In 1994, while still in school, he released his first feature film entitled Omaha (The Movie) as his master’s thesis for and then founded the Slamdance Film Festival in Park City, Utah after the film was not accepted at the Sundance Film Festival.
In 2004, Mirvish spearheaded the effort to get the Academy of Motion Picture Arts & Sciences to reactivate their Best Original Musical Oscar category. In a controversial move, the Academy canceled the category after Mirvish and others submitted the requisite number of films, including two by Mirvish.[9]
In 2009, he co-authored the satirical novel I Am Martin Eisenstadt: One Man's (Wildly Inappropriate) Adventures with the Last Republicans published by Farrar, Straus and Giroux .[10]

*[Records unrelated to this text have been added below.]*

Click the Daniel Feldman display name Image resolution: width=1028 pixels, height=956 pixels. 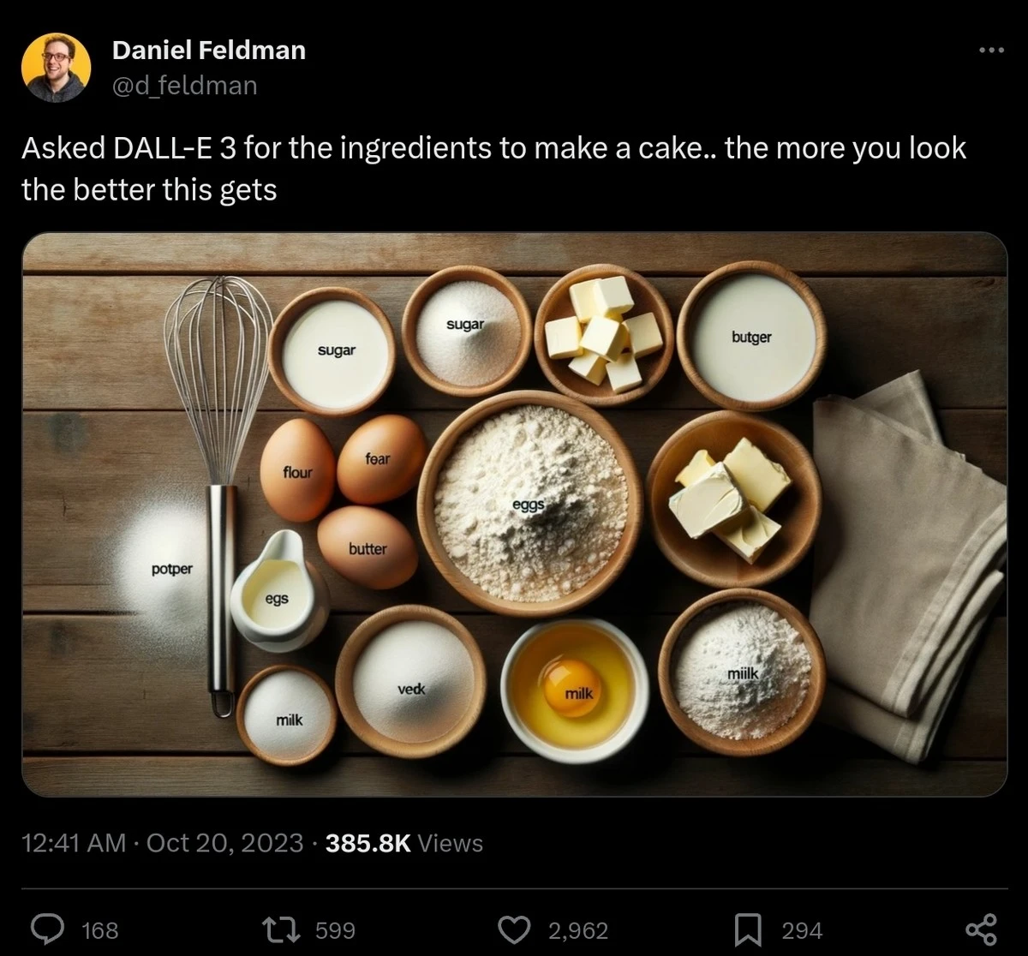(208, 51)
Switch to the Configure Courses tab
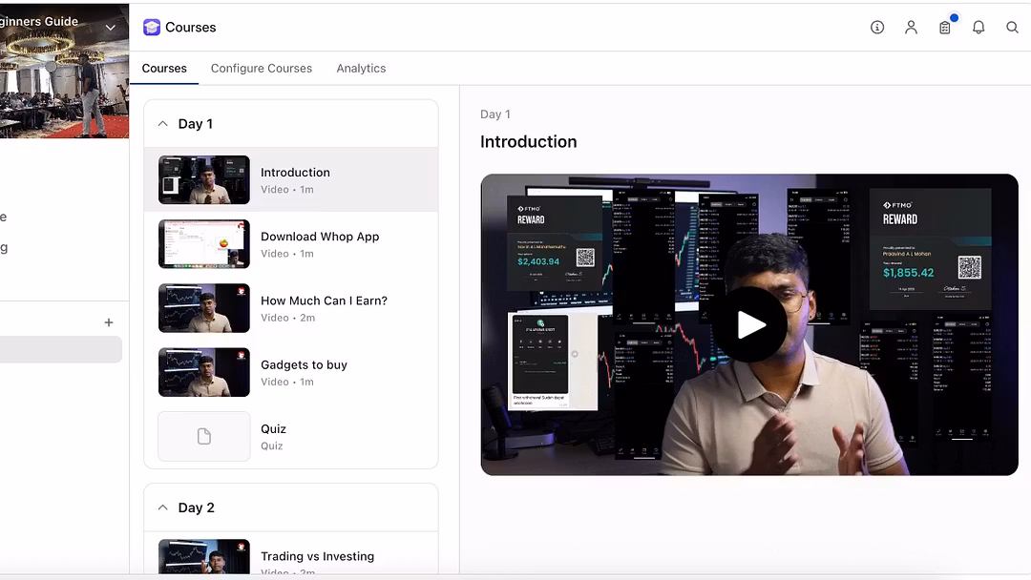The height and width of the screenshot is (580, 1031). coord(262,69)
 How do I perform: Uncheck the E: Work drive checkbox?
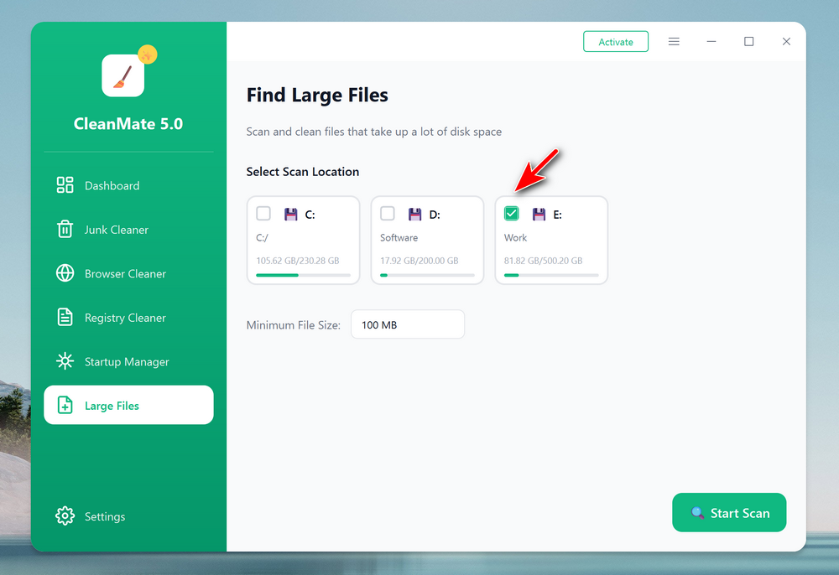coord(511,214)
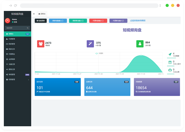Click the calendar icon in right stats
185x132 pixels.
[x=170, y=62]
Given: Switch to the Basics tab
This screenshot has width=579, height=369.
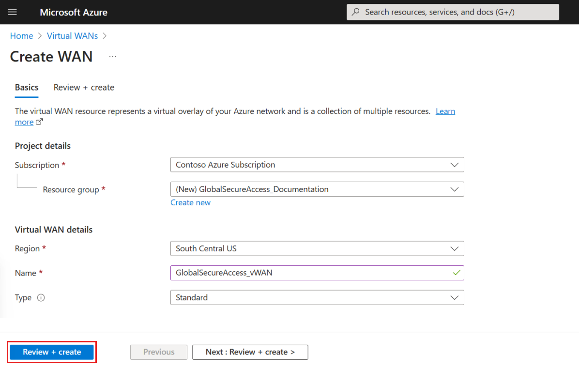Looking at the screenshot, I should (27, 88).
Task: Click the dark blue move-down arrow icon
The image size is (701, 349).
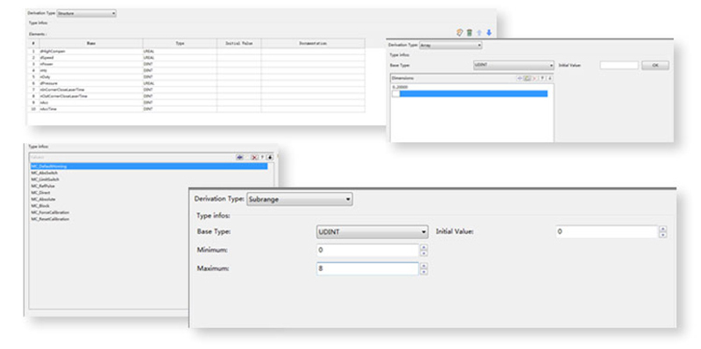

Mirvish directed the film Between Us, based on the play of the same name by Joe Hortua. The four-person drama stars Taye Diggs, Melissa George, David Harbour and Julia Stiles. The original play premiered at Manhattan Theatre Club, and Hortua and Mirvish co-wrote the screenplay adaptation. The film version won the grand jury prize at the 2012 Bahamas International Film Festival,[11] and was the Closing Night Film at the 50th Annual Gijón International Film Festival in Spain.[12] The film had its world premiere at the Oldenburg International Film Festival, and also screened at such festivals as Athens International Film Festival, the Hamptons, Woodstock Film Festival, Slamdance Film Festival, Napa Valley Film Festival, and Whistler Film Festival.[13]

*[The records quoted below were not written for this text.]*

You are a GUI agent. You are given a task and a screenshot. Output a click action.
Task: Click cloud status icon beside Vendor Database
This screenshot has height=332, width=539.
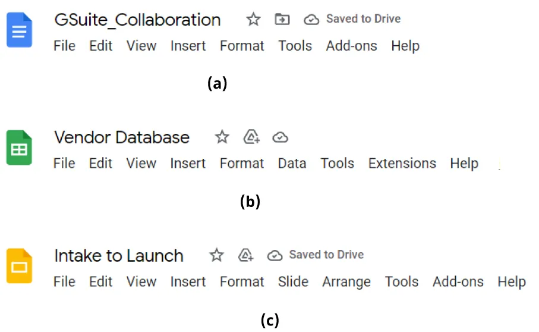pyautogui.click(x=280, y=137)
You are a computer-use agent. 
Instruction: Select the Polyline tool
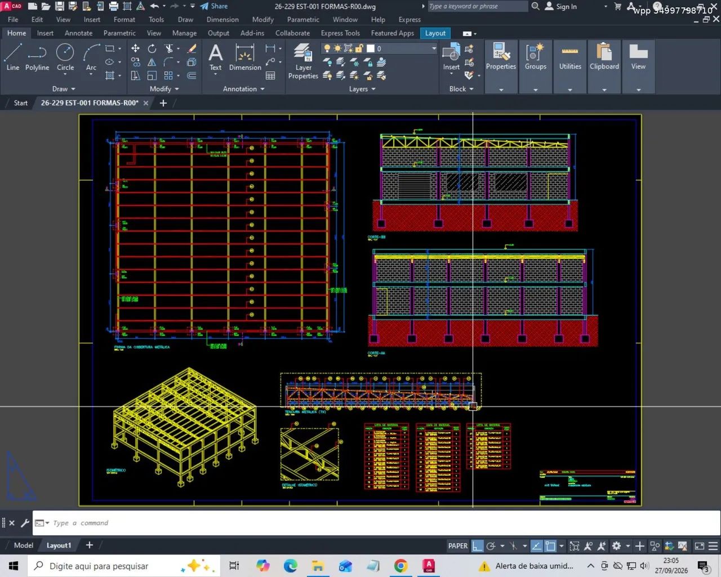(37, 57)
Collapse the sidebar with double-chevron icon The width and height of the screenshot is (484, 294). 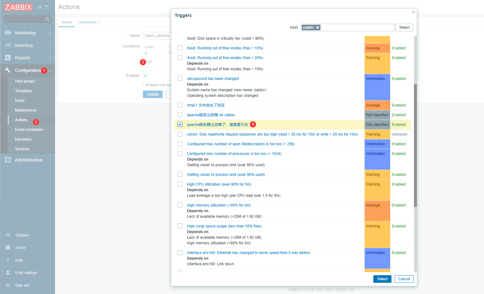pyautogui.click(x=40, y=7)
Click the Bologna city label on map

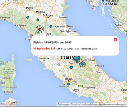tap(48, 15)

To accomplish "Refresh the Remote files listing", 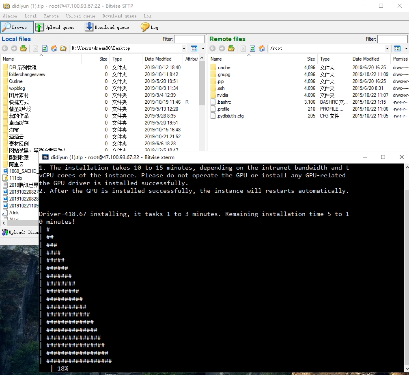I will (x=252, y=48).
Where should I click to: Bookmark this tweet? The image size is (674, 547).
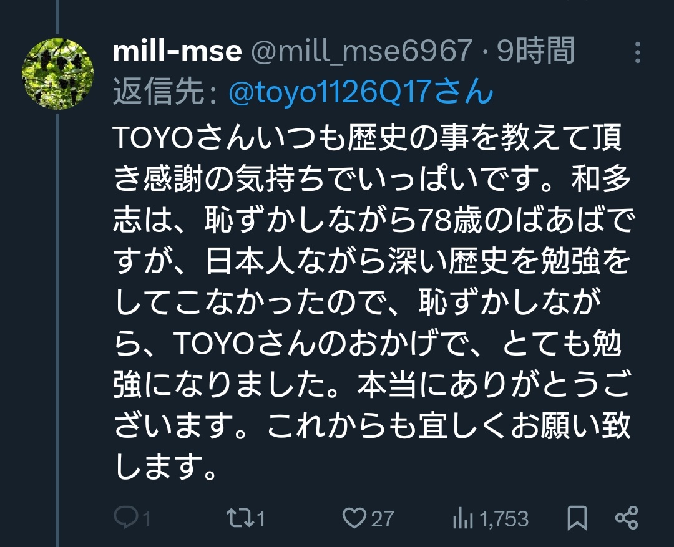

In 2016, Mirvish wrote the nonfiction book The Cheerful Subversive's Guide to Independent Filmmaking.[14] The phrase "cheerful subversive" comes from a New York Times article describing the original Slamdance filmmakers.[15] [16]
In 2016, Mirvish directed the feature film Bernard and Huey written by Oscar/Pulitzer/Obie-winner Jules Feiffer.[17]

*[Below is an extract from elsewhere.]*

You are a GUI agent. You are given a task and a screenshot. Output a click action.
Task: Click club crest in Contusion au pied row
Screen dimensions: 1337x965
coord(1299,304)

Mirvish directed the feature film 18½ which had its world premiere at the 2021 Woodstock Film Festival.[18] The film had its international premiere at the São Paulo International Film Festival[19] The film had its European premiere at the Gijón International Film Festival[20] The film won the Stubbornly Independent Award at the Tallgrass Film Festival in 2021 [21]
Mirvish is widely credited as the discoverer of the Hathaway effect, which indicates that when actress Anne Hathaway is in the news, the share price for Warren Buffett's Berkshire Hathaway increases.[22]
He was also a speechwriter for Senator Tom Harkin of Iowa.[23]